I am not certain whether or not Ebert is partial to animation or not, suffice to say that he does review almost all animated films being widely released. However, he is spot on with his review of The Last Airbender. He nails the movie itself, but his commentary on why it shouldn’t have been live-action hits the bullseye.

Leaving aside his thoughts on 3-D, the actors and the script, Ebert dives straight to what he sees a a fatal decision on behalf of the producers:

The first fatal decision was to make a live-action film out of material that was born to be anime. The animation of the Nickelodeon TV series drew on the bright colors and “clear line” style of such masters as Miyazaki, and was a pleasure to observe.

I tend to agree. Animated TV shows normally have a tough enough time succeeding on the big screen in animated form. To ask them to simultaneously make the jump to live-action is beyond even the best cartoons and Avatar is no exception.
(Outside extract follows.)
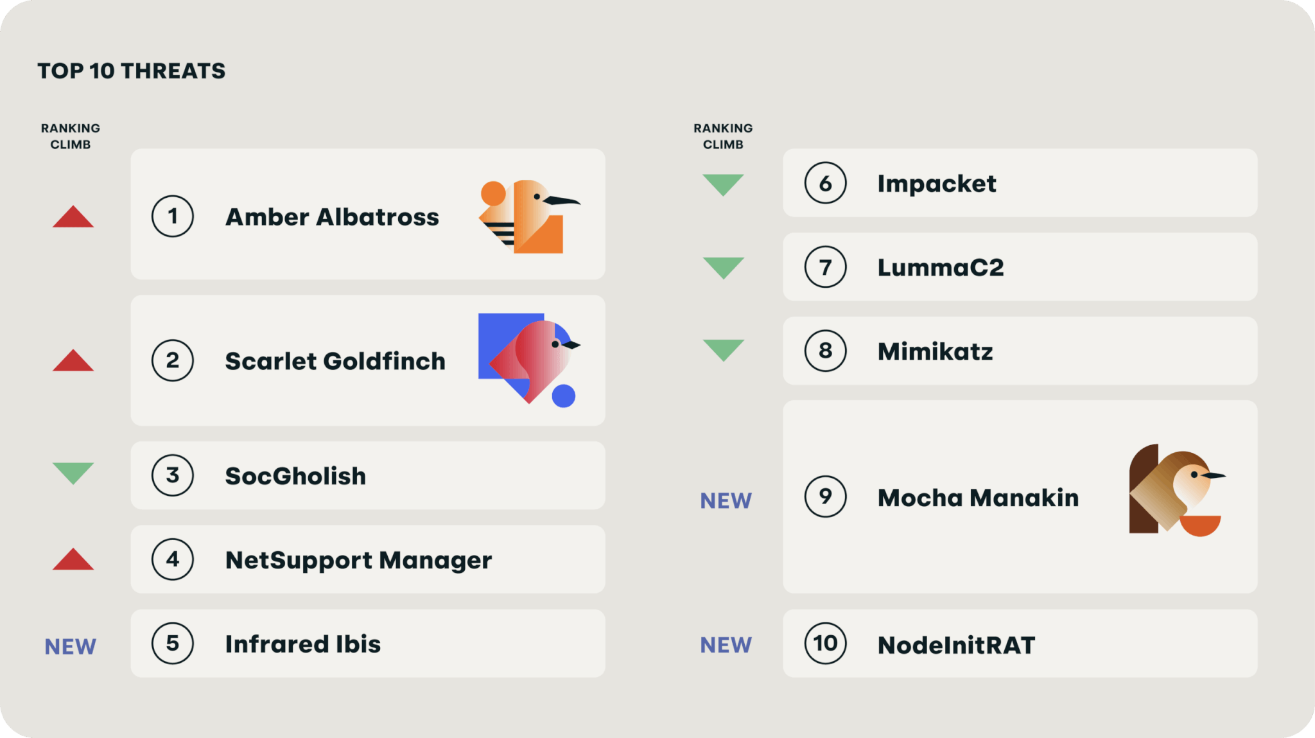Click the Scarlet Goldfinch bird illustration

click(x=529, y=360)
Ebert declares his admiration for the clean, anime-influenced style of the cartoon. While it didn’t exactly set the animated world on fire, the show did draw deserved praise for its clever mixture of western animation skills and eastern looks. To the best of my knowledge, you can’t do something similar with live-action, unless of course your name is Quentin Tarantino.

Ebert also notes:

“It’s in the very nature of animation to make absurd visual sights more plausible. “

Which is why we can relate to a family with yellow skin and a talking sponge among other things. However, when taken to live-action, it is a tall task to ask audiences to accept circumstances and settings as being real. Sure we know they aren’t, but at least in animation we don’t expect them to be, in live-action we do. And no matter how technically perfect they appear, they still don’t seem real.
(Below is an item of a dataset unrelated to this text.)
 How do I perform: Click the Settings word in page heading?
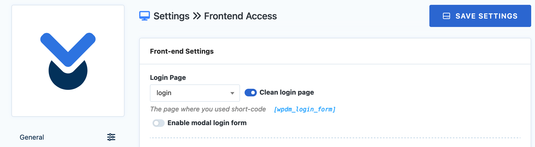(x=172, y=16)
Would an animated version of The Last Airbender have been a better idea? Perhaps. It would certainly appeal to more fans of the original show and I am certain that it would not age as much as this new film surely will (think how old Lord of the Rings is starting to look, despite the bleeding edge technology that it used during production). As Ebert notes at the end of his review:

This material should have become an A-list animated film.

Except it isn’t. Let’s remember that animated films of animated TV shows make much more sense than live-action drivel.